Business conditions in the manufacturing sector fell for the fourth month in a row, reaching their lowest levels since 2009, when SA was grappling with the after effects of the global financial crisis.

The Absa purchasing managers’ index (PMI), hit 44.3 index points in February, its lowest level since August 2009, according to data from the bank on Monday. The decline was broad-based with four of the PMI's subcomponents falling.

The reading comes as SA battles with the threat of ongoing power cuts by cash-strapped Eskom, and as global markets are reeling over worries about the spread of the coronavirus and its likely effects on global growth.

Business Day TV spoke to Miyelani Maluleke, senior economist at Absa, about the latest PMI print and what it means for SA.

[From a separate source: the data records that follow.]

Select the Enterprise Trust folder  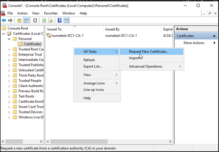[x=30, y=54]
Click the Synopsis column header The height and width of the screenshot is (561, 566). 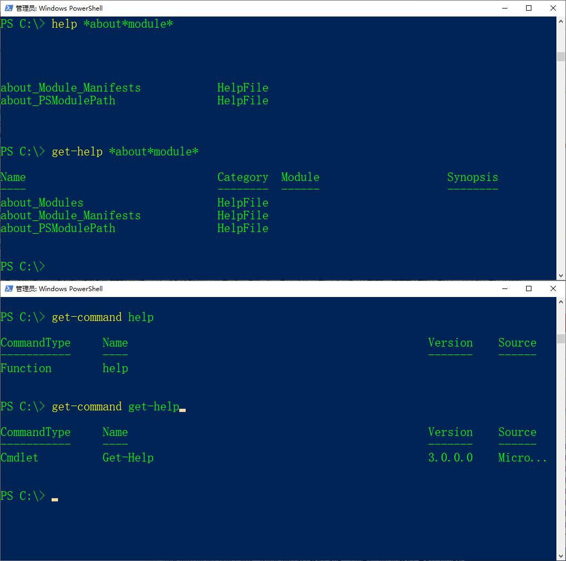point(472,177)
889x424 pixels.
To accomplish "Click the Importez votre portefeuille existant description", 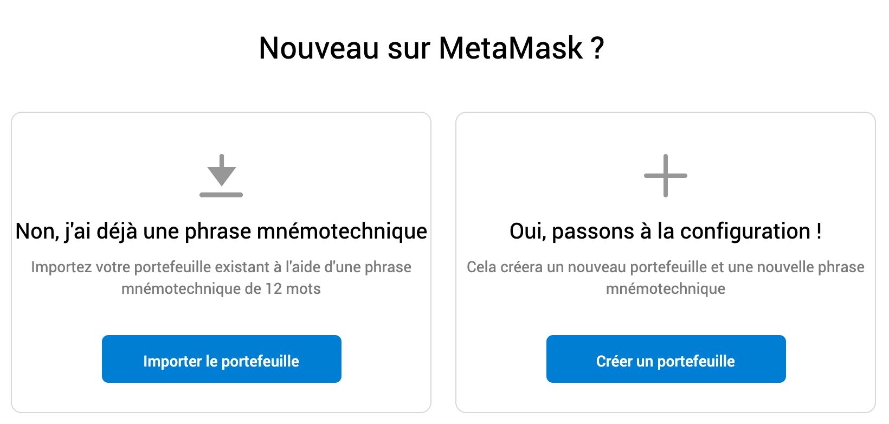I will 221,278.
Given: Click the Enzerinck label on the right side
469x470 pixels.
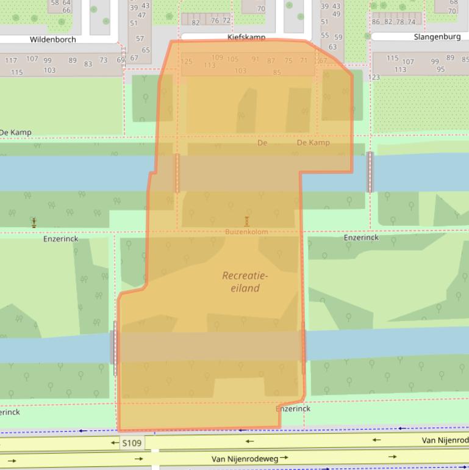Looking at the screenshot, I should (x=361, y=237).
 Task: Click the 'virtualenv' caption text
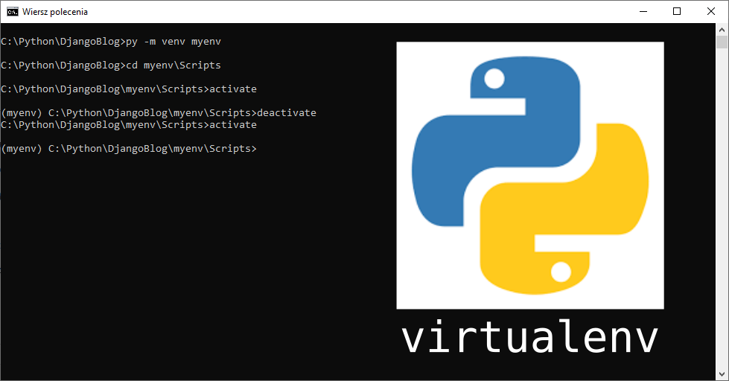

China, the epicentre of the coronavirus outbreak, has already seen its own manufacturing data taking a knock, raising concerns about the ripple effects for the rest of globe.

The PMI subcomponents tracking business activity and new sales orders, deteriorated sharply to both reach an almost 11-year lows, according to Absa.

Some respondents flagged load-shedding as a reason for the decline in activity, it said, while weakness in external demand also seemed to have contributed to the drop in sales orders.

The index tracking expected business conditions in six months’ time, fell to its lowest level since 2009, according to Absa, which is likely to have been driven by the threat of continued load-shedding in the coming 18 months.

“Continued concerns regarding the strength of the global economy likely also contributed to the souring in sentiment as respondents noted a decline in export sales for a fourth consecutive month,” the bank said in a statement.

The ABSA PMI — released in conjunction with Stellenbosch University’s Bureau for Economic Research — is a monthly gauge of business conditions in the manufacturing sector. A reading below 50 points indicates a contraction in activity, while a reading above 50 indicates expansion in the sector.

Manufacturing accounts for about 14% of SA’s GDP.

The local PMI data follows China’s release of its own PMI for both its manufacturing and nonmanufacturing sectors, which plummeted, raising concern about further disruption to global supply chains and a slowdown in global trade.

China’s manufacturing index plunged from 50 index points to 35.7, while the nonmanufacturing index crashed from 54.1 index points to 29.6, both due to coronavirus, according to a note from Kevin Lings, chief economist at Stanlib.

“The latest fall-off in the manufacturing as well as services PMI is the largest decline ever recorded and consistent with a severe recession,” he said.

“It would appear that China’s economic data is going to get a lot worse over the coming weeks,” said Lings.

According to Investec economist Kamilla Kaplan, many global manufacturers reported an intensification of supply chain disruptions in February due to factory shutdowns in China thanks to the virus.

“Meaningful delays in shipments of inputs and intermediate products will undoubtedly constrain output in numerous countries in the coming months,” Kaplan said.

A deterioration in the external environment would compound domestic challenges already facing SA manufacturers including weak local demand, ailing electricity infrastructure and rising operating costs — particularly on the part of administered prices she noted.

Lings said, however, that once the extremely low base of economic activity is reflected in China's data, the pace of recovery “could be very impressive”, assuming the other major economies have managed to control the spread of the virus in their countries.   

According to the World Health Organisation, 62 countries have confirmed cases of the virus, with a total of 88,913 cases worldwide, and a death toll of 3,043.